- [SUPPLIED TEXT]
The Company also announced that its Board of Directors today approved an increase in its quarterly cash dividend from $0.11 to $0.12 per share of common stock. The dividend is expected to be paid on November 29, 2012, to stockholders of record as of November 15, 2012.

Allan Kitagawa, Chairman and Chief Executive Officer, said "Our loan portfolio continues to grow because of increasing loan originations which are being funded by an increase in our core deposits. I am also pleased to announce that based on our strong performance, we will increase our quarterly dividend from $0.11 to $0.12 per share of common stock."

Interest Income

For the three months ended September 30, 2012 and 2011, net interest income was $12.4 million and $13.0 million, respectively. Total interest and dividend income was $14.8 million for the three months ended September 30, 2012, compared to $15.8 million for the three months ended September 30, 2011.  The decrease in net interest income is primarily due to a $1.4 million reduction in interest earned on investment securities, which was caused by an increase in principal repayments on mortgage-backed securities. The increase in repayments reduced our investment securities balance. The decrease in interest earned on securities was somewhat offset by a $389,000 increase in interest earned on loans due to higher loan originations. There was also a $646,000 decline in interest expense primarily due to the lower interest rate environment and the payoff of securities sold under agreements to repurchase. Our net interest margin for the three months ended September 30, 2012 was 3.33% compared to 3.53% for the three months ended September 30, 2011.  The decrease in the net interest margin resulted from higher levels of liquidity and an increase in principal payments on higher yielding loans and mortgage-backed securities and reinvestment of these funds at lower interest rates.

Interest Expense and Provision for Loan Losses

Total interest expense decreased to $2.2 million for the three months ended September 30, 2012, compared to $2.9 million for the three months ended September 30, 2011. The decrease in interest expense is primarily due to a $438,000 decrease in interest expense on securities sold under agreements to repurchase which occurred when the Bank paid off borrowings during the year. Interest expense on deposits also declined by $208,000 due to the lower interest rate environment.  Provision for loan losses increased to $167,000 for the three months ended September 30, 2012 from a reversal of $39,000 for the three months ended September 30, 2011. 

Noninterest Income

Noninterest income was $1.9 million for the three months ended September 30, 2012, compared to $1.2 million for the three months ended September 30, 2011. The growth in noninterest income was primarily due to a $531,000 increase in gain on sale of loans and a $355,000 increase in gain on sale of investment securities. The increase in gain on sale of loans for 2012 was primarily due to an increase in the amount of loans sold which occurred because of higher mortgage originations during the quarter. These increases were partially offset by a $90,000 decrease in service fees on loan and deposit accounts.

- [DATA SECTION]
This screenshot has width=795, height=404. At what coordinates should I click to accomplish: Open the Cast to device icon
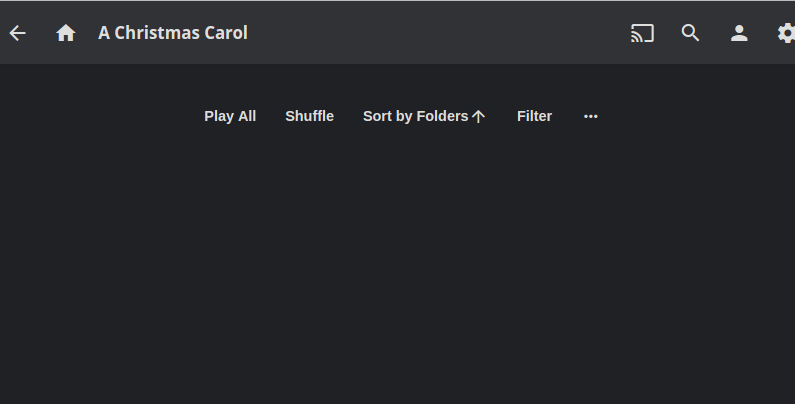(x=642, y=33)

- [CHALLENGE]
In the quarterly results text above, condense the paragraph beginning "Noninterest income was $1.9 million" into a short bulleted list that keeps its main facts.

- [ANSWER BELOW]
- Noninterest income rose to $1.9 million for the three months ended September 30, 2012, from $1.2 million a year earlier.
- The growth came mainly from a $531,000 increase in gain on sale of loans and a $355,000 increase in gain on sale of investment securities.
- More loans were sold because mortgage originations were higher during the quarter.
- A $90,000 decrease in service fees on loan and deposit accounts partially offset these gains.